RECORD EXCERPTS Start Marker
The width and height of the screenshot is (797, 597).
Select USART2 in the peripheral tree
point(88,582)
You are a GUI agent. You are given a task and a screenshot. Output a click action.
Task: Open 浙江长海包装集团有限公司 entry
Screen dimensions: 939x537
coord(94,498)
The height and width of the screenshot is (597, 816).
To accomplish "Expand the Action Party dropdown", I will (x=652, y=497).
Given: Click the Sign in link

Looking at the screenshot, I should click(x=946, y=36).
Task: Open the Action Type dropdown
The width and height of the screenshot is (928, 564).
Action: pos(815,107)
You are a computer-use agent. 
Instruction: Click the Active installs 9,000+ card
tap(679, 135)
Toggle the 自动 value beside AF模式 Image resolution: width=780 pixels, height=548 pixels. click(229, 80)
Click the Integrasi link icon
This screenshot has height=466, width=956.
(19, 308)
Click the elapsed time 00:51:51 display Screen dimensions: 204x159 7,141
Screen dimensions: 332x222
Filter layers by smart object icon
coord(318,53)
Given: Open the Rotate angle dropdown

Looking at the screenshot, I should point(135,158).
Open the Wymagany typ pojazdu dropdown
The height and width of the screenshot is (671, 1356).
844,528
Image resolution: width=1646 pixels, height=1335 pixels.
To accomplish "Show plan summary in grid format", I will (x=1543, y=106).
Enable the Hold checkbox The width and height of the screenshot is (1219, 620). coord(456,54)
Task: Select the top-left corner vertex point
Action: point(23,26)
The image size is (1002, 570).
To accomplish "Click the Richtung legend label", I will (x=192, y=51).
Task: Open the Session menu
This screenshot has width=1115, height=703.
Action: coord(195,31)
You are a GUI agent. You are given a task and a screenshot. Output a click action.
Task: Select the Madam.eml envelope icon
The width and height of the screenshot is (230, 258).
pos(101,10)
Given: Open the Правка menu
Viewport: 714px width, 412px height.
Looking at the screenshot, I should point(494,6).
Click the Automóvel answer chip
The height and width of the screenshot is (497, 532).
RECORD EXCERPTS End Marker
▶ WORK INSTRUCTION
All of the records above should be given again exactly as written.

▶ RESPONSE AREA
The width and height of the screenshot is (797, 597).
Select USART2 in the peripheral tree
point(88,582)
You are a GUI agent. You are given a task and a screenshot. Output a click action.
Task: Open 浙江长海包装集团有限公司 entry
Screen dimensions: 939x537
coord(94,498)
The height and width of the screenshot is (597, 816).
To accomplish "Expand the Action Party dropdown", I will (x=652, y=497).
Given: Click the Sign in link

Looking at the screenshot, I should click(x=946, y=36).
Task: Open the Action Type dropdown
The width and height of the screenshot is (928, 564).
Action: pos(815,107)
You are a computer-use agent. 
Instruction: Click the Active installs 9,000+ card
tap(679, 135)
Toggle the 自动 value beside AF模式 Image resolution: width=780 pixels, height=548 pixels. click(229, 80)
Click the Integrasi link icon
This screenshot has height=466, width=956.
(19, 308)
Click the elapsed time 00:51:51 display Screen dimensions: 204x159 7,141
Screen dimensions: 332x222
Filter layers by smart object icon
coord(318,53)
Given: Open the Rotate angle dropdown

Looking at the screenshot, I should point(135,158).
Open the Wymagany typ pojazdu dropdown
The height and width of the screenshot is (671, 1356).
844,528
Image resolution: width=1646 pixels, height=1335 pixels.
To accomplish "Show plan summary in grid format", I will (x=1543, y=106).
Enable the Hold checkbox The width and height of the screenshot is (1219, 620). coord(456,54)
Task: Select the top-left corner vertex point
Action: point(23,26)
The image size is (1002, 570).
To accomplish "Click the Richtung legend label", I will (x=192, y=51).
Task: Open the Session menu
This screenshot has width=1115, height=703.
Action: coord(195,31)
You are a GUI agent. You are given a task and a screenshot. Output a click action.
Task: Select the Madam.eml envelope icon
The width and height of the screenshot is (230, 258).
pos(101,10)
Given: Open the Правка menu
Viewport: 714px width, 412px height.
Looking at the screenshot, I should point(494,6).
Click the Automóvel answer chip
The height and width of the screenshot is (497, 532).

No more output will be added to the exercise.